In the same chapter vs. 2 it says “One evening David got up from his bed and walked around on the roof of the palace. From the roof he saw a woman bathing.” This is my second warning and it is in the form of a quote from our very own Pastor Gregg Jackson “Nothing good happens after 11pm.” David was in a place he should not have been and he was out late just looking around. If you are going to be out with the person you are attracted to don’t do at night and if you have any question about being out with the one you are attracted to go back up and read the previous paragraph. With that being said sin is darkness, and darkness has no place in the light. Sin has a greater pull at night and our flesh is more susceptible to it then too. It is easier to conceal what you are doing and easier to get caught up in the moment. Before you even realize it you will have stumbled and the next time it will be even easier to get back to the same place and easier to justify going farther.

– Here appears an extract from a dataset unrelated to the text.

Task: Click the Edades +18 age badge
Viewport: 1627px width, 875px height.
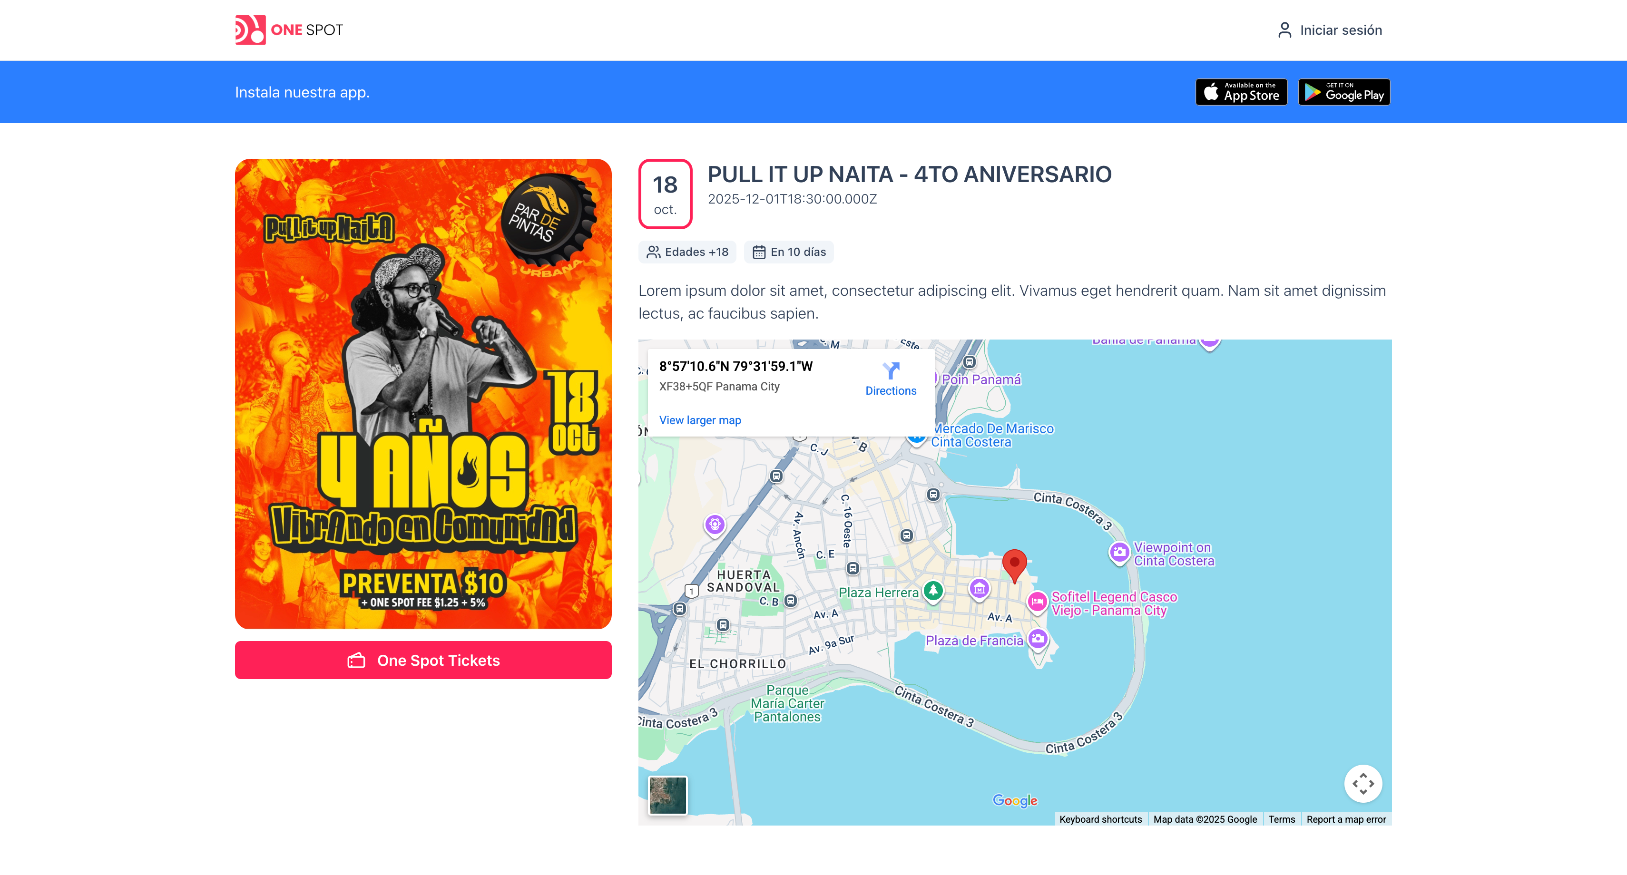Action: click(687, 252)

I don’t think that there should be a chronological age limit on “dating” (yes I have called it dating, you can call it whatever you want, courting, building a friendship,… whatever, a rose by any other name is still a rose and this is most easily referred to as “dating”). As I was saying, I don’t think that you can put an age limit on dating. Now, let’s use some common sense here, I am not saying that a 12 year old should be allowed to date. What I am saying is that just because a person is 18 or even 42 that he or she has reached some magical age where dating is OK. I believe it is a maturity issue, and not just a social maturity. I believe that before a person can pursue a relationship with the opposite sex he should first be pursuing a relationship with Jesus. She should have a realization of who she is in Christ and have Him at the forefront of her life.

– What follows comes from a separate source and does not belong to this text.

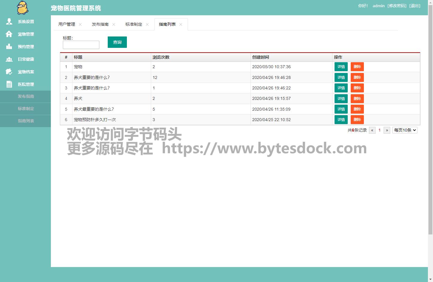The height and width of the screenshot is (282, 433).
Task: Close the 用户管理 tab
Action: [80, 25]
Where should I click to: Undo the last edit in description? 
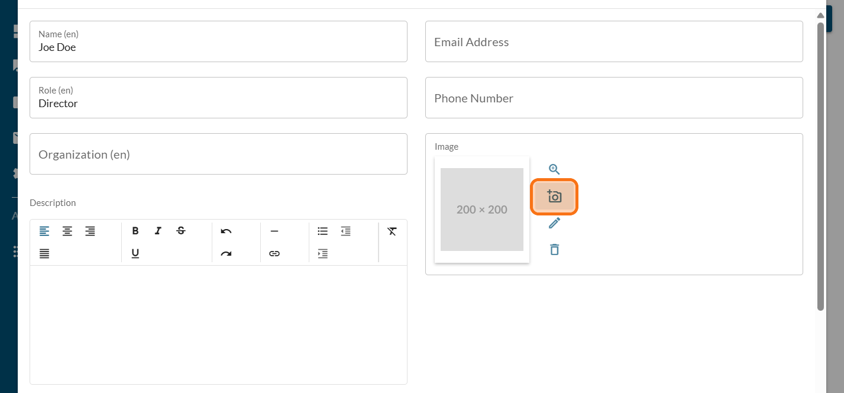[226, 231]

I am pretty sure that the Bible says, in one of those Commandment things, that “I am the Lord your God and there shall be only a couple other little gods before Me.” Of course I jest. I hope we all know that it says “no other gods”. My point is that if a young man or woman doesn’t know who he or she is in Christ and does not have a foundation upon which to build a relationship then that relationship will become an idol in the life of that young person. How often have you heard “I don’t know what I will do if he, or she, breaks up with me”? This is a definite sign that the relationship is an idol. My hope is in the Lord, it cannot be in any man or woman, it has to be in the Lord. If a person, no matter the age, cannot say that, then he has no business dating. If dating does occur without Christ as the most important part of the relationship then the relationship will consume the couple and it will bring destruction in their lives.

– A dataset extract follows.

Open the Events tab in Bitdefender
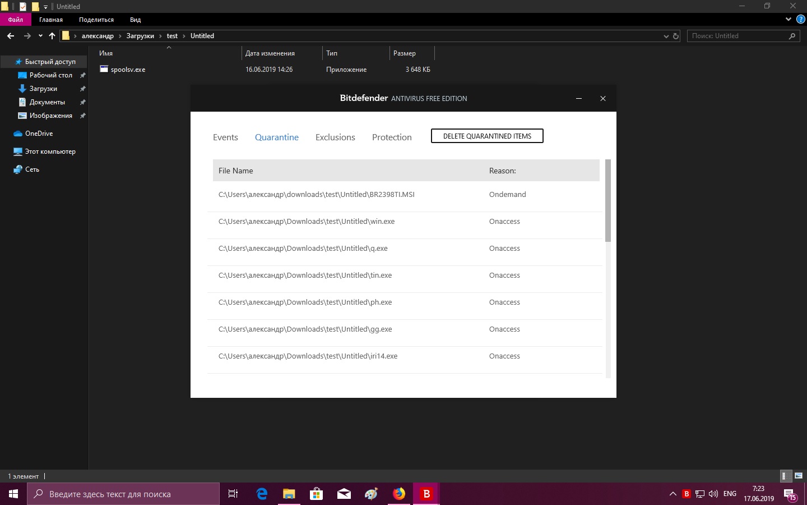 225,137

I am not saying that we have to be perfect Christians before we can date because that will never happen on this earth. What I am saying is that we have to be Christ centered and focused on a walk with Him as the Lord of our lives. We have to be able to realize when the relationship is becoming and idol and make a mature decision to step away from it until our focus is returned to Christ. This is true in more than just dating. I have seen it in my own life with my job, my hobbies, and even in my “ministry”. Until a person exhibits this amount of character in his life he should not even consider dating. The problem is that, as fallible humans, we have a hard time being honest with ourselves and realizing when these things are becoming idols. We must be willing to seek Godly counsel and open to hearing what that counsel might say to us when it corrects or challenges us.

One last thing, be wary of anyone who tells you to follow your heart. In Jeremiah 17:9 it says “The heart is deceitful above all things and beyond cure. Who can understand it?” When someone tells you to follow your heart they are actually telling you to follow your flesh. The correct advice would be to listen to the Holy Spirit and dive into the Bible to make your decision based on Godly principles not fleshly desires.